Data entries
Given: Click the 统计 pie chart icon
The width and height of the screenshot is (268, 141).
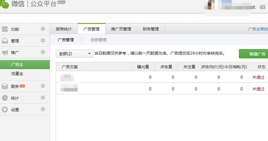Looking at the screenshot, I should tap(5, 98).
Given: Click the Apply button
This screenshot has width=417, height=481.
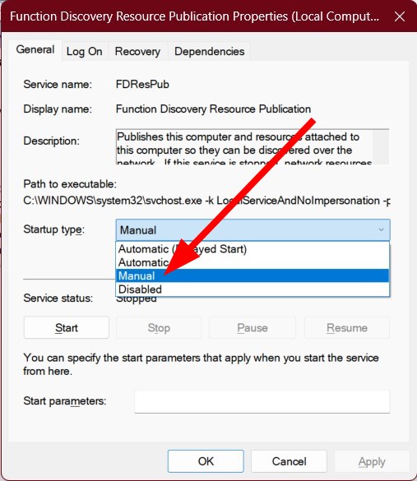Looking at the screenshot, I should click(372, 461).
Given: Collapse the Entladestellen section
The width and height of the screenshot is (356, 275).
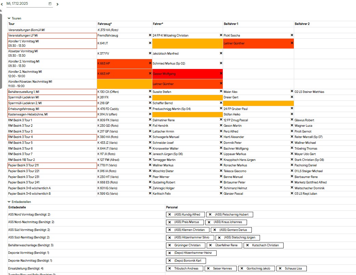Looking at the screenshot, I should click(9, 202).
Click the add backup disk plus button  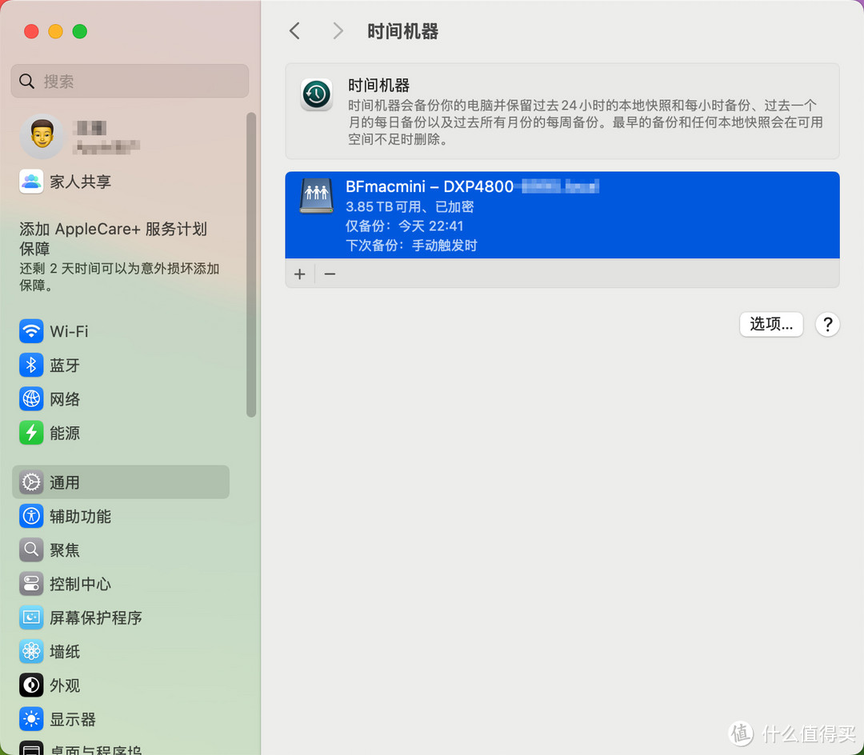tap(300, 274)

---

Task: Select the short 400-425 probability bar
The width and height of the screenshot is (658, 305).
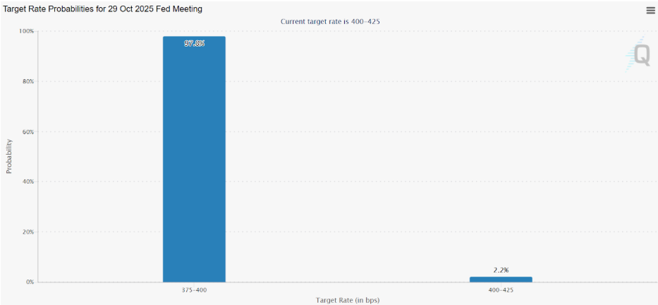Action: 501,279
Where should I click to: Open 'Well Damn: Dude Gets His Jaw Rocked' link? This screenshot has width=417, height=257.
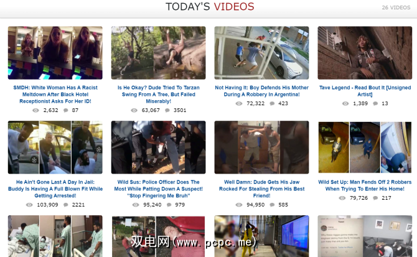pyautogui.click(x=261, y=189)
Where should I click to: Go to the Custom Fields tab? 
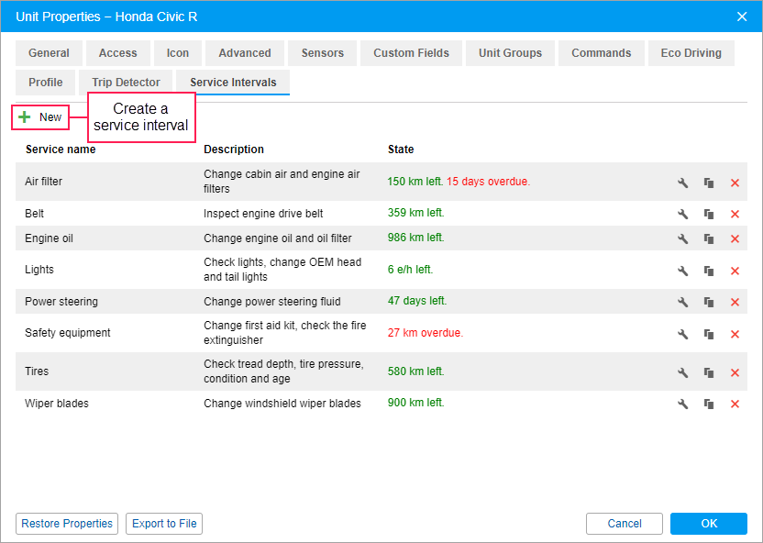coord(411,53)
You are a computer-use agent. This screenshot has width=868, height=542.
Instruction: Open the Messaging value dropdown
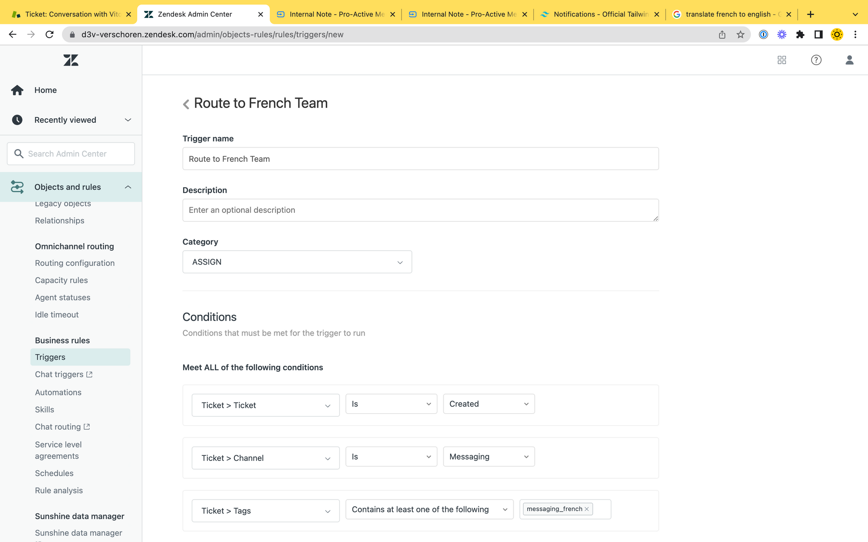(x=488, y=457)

§ **Direction**
Which lines in the rows contain the word "height"? Report each of those lines in full, counting only matches with the same case.

§ **Task result**
The width and height of the screenshot is (268, 141).
This screenshot has width=417, height=481.
The width and height of the screenshot is (356, 275).
The width and height of the screenshot is (658, 305).
Where should I click to: Open 'Well Damn: Dude Gets His Jaw Rocked' link? This screenshot has width=417, height=257.
You are a computer-use agent. This screenshot has width=868, height=542.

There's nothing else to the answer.